In a brand new interview with Songfacts, vocalist Bobby "Blitz" Ellsworth of New Jersey thrash metal veterans OVERKILL was asked if he ever had any vocal problems over the years, and how he keeps his voice in shape.

"I did," he responded. "Early on, I started developing what's called polyps, which are kind of warts or nodes. I started getting it on my vocal cords. And it's really just from singing incorrectly. I mean, I really didn't know how to sing, even though my mother sang and it's always been something in our family; I just didn't know how. I'd come home from tours and couldn't talk for two months, which is kind of unusual for a young guy. More common for an older guy."

He continued: "So I took lessons between [1985's] 'Feel The Fire' and [1987's] 'Taking Over' to learn how to sing correctly. And when you do that, if the polyps are not so advanced, they kind of wear themselves away from using your cords correctly. So all the way back in '86 into '87, I started learning how to sing correctly."

Blitz added: "To this day, I still use those principles and I warm up for a minimum of a half hour before a show, and then I kind of cool down for another half hour. So an hour before the show I'm doing something, singing somewhere in the bus or a dressing room. The same stuff I had learned all the way back in the '80s."
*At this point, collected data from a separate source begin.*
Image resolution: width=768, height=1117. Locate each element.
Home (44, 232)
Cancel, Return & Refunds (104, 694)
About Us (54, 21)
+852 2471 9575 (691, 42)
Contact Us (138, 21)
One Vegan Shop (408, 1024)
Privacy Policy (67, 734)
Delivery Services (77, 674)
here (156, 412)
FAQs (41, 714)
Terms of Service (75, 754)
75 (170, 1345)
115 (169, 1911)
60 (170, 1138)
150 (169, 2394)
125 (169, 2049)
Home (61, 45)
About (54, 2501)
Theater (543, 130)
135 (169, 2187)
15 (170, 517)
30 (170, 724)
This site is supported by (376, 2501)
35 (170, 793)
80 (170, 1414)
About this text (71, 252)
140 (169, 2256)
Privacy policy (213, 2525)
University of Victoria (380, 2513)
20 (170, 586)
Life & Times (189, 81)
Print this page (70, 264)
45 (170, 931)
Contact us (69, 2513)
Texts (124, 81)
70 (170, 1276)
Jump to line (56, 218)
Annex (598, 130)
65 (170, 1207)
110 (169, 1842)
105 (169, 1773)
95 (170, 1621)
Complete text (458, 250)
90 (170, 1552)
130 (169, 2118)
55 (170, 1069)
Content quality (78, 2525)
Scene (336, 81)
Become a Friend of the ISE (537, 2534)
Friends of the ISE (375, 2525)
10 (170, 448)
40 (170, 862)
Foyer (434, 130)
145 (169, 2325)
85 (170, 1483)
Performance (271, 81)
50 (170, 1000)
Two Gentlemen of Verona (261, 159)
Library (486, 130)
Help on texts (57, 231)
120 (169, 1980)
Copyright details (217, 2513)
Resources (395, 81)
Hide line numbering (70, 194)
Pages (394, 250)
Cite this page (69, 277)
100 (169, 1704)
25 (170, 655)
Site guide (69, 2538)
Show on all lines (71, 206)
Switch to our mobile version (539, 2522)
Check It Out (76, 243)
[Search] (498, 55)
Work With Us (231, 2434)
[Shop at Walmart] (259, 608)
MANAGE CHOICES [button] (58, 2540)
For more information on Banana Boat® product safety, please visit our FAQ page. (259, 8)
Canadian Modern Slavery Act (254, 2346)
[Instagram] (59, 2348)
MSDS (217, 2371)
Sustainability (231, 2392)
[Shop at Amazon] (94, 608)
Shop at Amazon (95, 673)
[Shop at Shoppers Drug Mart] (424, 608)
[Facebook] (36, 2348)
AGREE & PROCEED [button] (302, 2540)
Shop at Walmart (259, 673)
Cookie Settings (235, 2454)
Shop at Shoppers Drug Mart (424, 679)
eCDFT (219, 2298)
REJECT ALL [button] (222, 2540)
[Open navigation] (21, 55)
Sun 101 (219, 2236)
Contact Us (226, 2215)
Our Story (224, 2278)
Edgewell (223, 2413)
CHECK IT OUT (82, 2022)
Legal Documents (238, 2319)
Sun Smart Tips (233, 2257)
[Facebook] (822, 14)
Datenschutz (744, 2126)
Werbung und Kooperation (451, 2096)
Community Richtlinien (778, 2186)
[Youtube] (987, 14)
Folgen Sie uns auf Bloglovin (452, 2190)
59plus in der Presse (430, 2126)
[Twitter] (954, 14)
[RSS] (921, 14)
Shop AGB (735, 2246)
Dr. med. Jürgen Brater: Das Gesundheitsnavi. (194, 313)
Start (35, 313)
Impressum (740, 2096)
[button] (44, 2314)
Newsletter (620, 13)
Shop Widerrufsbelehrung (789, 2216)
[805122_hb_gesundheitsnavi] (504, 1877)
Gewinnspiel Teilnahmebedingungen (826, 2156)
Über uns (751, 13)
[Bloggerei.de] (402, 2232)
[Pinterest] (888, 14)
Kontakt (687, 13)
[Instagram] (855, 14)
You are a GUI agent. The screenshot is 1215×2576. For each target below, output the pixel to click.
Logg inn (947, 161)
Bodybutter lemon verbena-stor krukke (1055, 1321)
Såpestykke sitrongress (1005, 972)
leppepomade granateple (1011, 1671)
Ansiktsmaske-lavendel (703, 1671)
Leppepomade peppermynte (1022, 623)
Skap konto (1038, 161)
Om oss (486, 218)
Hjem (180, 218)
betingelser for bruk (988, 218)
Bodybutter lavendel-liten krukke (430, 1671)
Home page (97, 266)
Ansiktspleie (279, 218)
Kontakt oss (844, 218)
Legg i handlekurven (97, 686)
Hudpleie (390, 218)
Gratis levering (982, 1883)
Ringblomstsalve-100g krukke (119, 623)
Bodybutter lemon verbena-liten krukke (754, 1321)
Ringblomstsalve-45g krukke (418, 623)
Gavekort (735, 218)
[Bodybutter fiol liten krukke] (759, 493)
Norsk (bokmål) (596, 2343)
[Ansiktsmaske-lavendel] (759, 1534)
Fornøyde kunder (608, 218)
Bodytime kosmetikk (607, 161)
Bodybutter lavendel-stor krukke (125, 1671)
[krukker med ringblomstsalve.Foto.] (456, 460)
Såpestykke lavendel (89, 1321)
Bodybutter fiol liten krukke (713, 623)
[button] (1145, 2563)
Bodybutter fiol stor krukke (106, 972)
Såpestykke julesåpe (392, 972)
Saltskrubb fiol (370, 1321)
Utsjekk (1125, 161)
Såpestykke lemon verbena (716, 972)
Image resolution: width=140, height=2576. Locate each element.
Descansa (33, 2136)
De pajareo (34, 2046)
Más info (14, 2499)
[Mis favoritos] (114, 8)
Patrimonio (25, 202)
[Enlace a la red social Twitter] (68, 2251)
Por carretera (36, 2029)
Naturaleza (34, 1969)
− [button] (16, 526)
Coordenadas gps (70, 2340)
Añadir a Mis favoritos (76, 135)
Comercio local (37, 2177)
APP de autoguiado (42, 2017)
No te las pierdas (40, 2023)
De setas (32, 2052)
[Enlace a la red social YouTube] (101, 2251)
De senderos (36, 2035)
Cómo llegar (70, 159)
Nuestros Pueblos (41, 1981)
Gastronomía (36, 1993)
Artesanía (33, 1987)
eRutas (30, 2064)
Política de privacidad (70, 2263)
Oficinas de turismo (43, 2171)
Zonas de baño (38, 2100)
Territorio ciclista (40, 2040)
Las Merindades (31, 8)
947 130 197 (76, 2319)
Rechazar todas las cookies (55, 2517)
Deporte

Ellsworth also talked about the songwriting process in OVERKILL, telling Songfacts: "Well, it almost always starts with a riff. And when it comes to the riff, I know my partner, D.D. Verni [bass], he's the riff master for OVERKILL. People will say, 'OVERKILL's identifiably based on Bobby's voice.' Well, I can pick a D.D. Verni riff out of 100 other riffs. That's the way I think about it."

He continued: "So it starts with that riff. And I think one of the cool things — and I'll apply this next part of the answer to [OVERKILL's latest album] 'White Devil Armory' — we always look for a thread, and the thread for this record was 'Armory'. D.D. was sending me pictures, he was verbalizing it, he was saying, 'I'm obsessed with this word, I don't know why I love it. It's ominous, it's big, it's dark, I'm getting this great imagery.'"

Blitz added: "So that thread that he's using to write riffs in this case is 'Armory', and I start messing with it. Now, after experimentation, it came out to 'White Devil Armory'. But that's what he was thinking of."